Executed child found to be innocent

The defenders of the Death Penalty, just like the defenders of Big Tobacco 30 years ago, can take advantage of the general public’s lack of intuitive understanding of statistics to cloud the issue.

And here I’d been hoping #8 was a joke.

See:

Framed by Forensics

While DNA evidence is, in the abstract, better than fingerprints and ballistics, there are so many ways it can be misused.

People hate to see someone get away with murder, and jumping to conclusions is all too human.

You’re missing the point. The point is that the degree to which the DP acts as a deterrent is lessened by moving the punishment so far away from the crime. It would have maximum deterrence effect (whatever maximum X is) but having it linked closer and closer to the crime.

How close to sentencing do you think the execution should be?

I read about this in a Ta-Nehisi Coates article once; very sad story. Simply an official lynching. Of a child no less. :frowning:

Cite that Willingham confessed to anyone? Oh wait, you won’t find any; all you’ll find are people who say that he confessed. You’ll find no actual confession.

Really than please produce reliable cites of him “confessing”.

How dare you question the reliability of jailhouse snitches.

Yeah, what’s next, impugning the reputations of Catholic priests?

Here’s a list of people executed in the U.S. since 1989 whose cases are weak:

Here’s a webpage with many links about why jailhouse snitches can’t be trusted:

http://www.law.northwestern.edu/legalclinic/wrongfulconvictions/issues/perjury/

Huh?

What, specifically, do you think an “actual confession” is?

So in other words, he actually confessed to people.

You’re actually defending this kangaroo execution. Here I always though hindsight was 20/20; Christ, 70 years of distance and some are still blind.

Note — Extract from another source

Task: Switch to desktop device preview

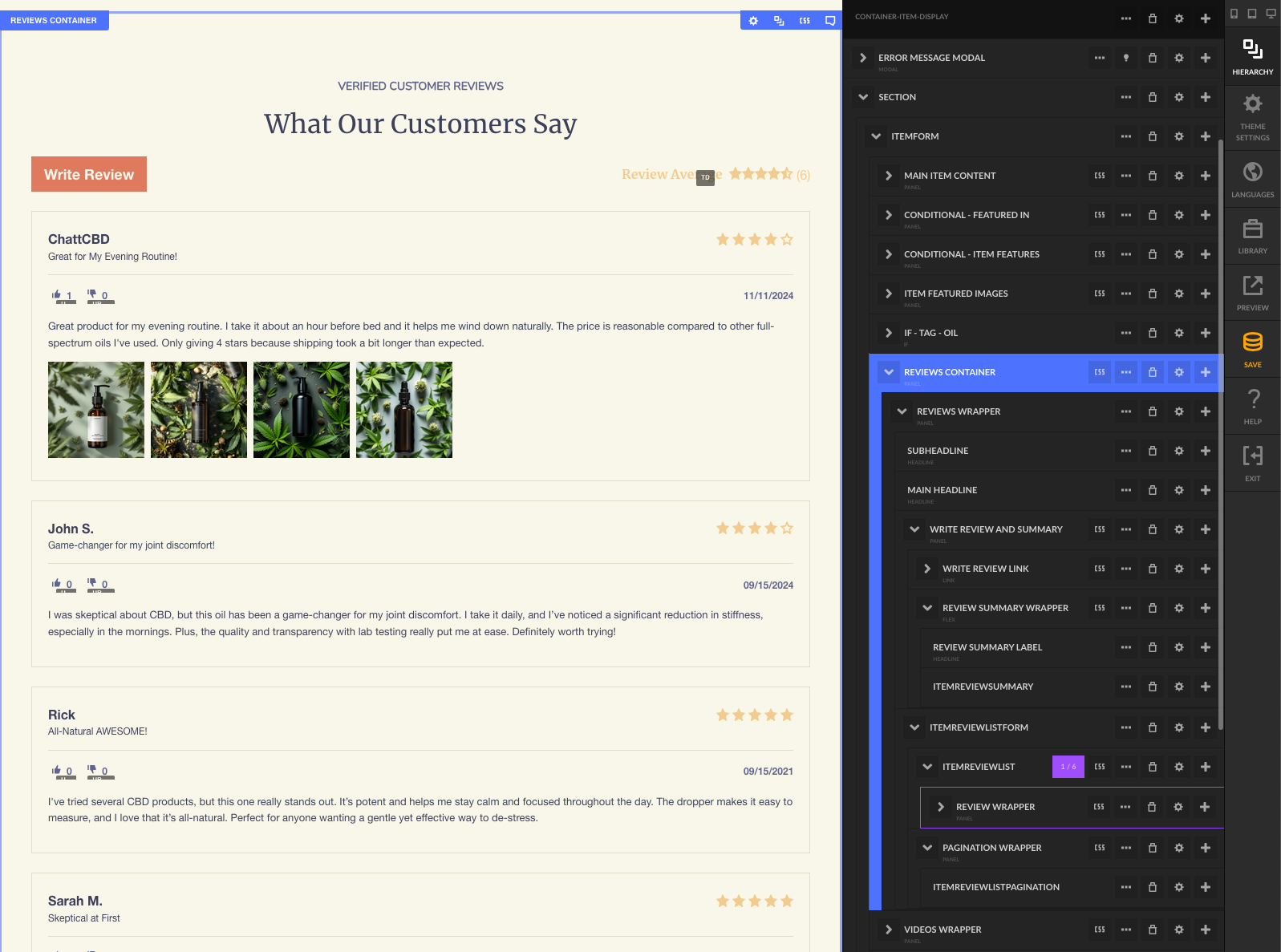Action: coord(1271,14)
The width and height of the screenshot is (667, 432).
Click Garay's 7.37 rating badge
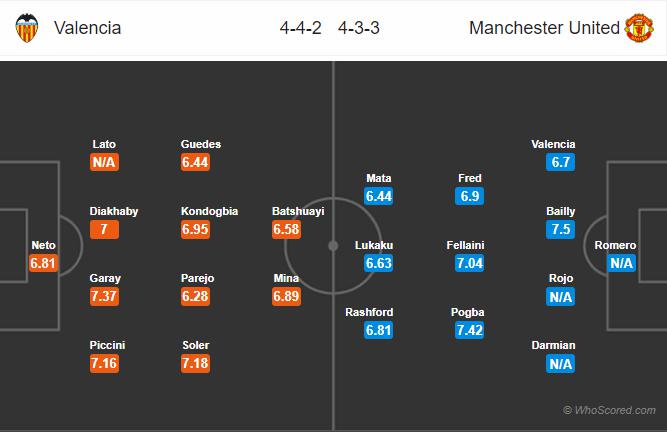104,298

Yes, I’m defending the execution of an admitted triple murderer.

Apologies then.

For someone who seems to love law enforcement so much, you have little respect for due process and actual law.

Now you know the difference between loving law enforcement and loving law enforcers.

I am pretty thoroughly familiar with the Jim Crow abuses of the legal system (such as the large number of black men executed - executed - for “assault on a white woman,” which was a separate crime from rape and most sexual assault. There is absolutely no question that the whole era 1890-1940 or so is a stain on a stain on a mark of shame on US history and culture.

But I am mildly disturbed at the assumption, implicit and sometimes stated, that no person of color committed a capital crime in that era - that all such trials, convictions and executions were racist injustice. Even in the OP case, the only exonerating evidence is that the boy’s sister or family says they were with him all that day… and of course, no actually guilty person has ever had a family member perjure themselves in an attempt to protect them.

Vacating the conviction is probably the correct move. But saying the boy was innocent is pretty much baseless sentiment - we can never know the truth of that day. Maybe he *did *beat down two nasty little girls who called him names or threatened him.

The man was given a fair trial before a jury of his peers. He was found guilty and sentenced to death. He received all the appeals that he was entitled to, none of them resulted in a different verdict, and his sentence was carried out.

At what point was “due process and actual law” disregarded?

Well said. He seems to forget that law enforcers are made up of the same fallible human beings as any profession. If it’s reasonable to hold doctors, lawyers, mechanics etc to a professional standard and enforce consequences when there someone screws up or goes against policy, then why is unreasonable to hold LEO the same?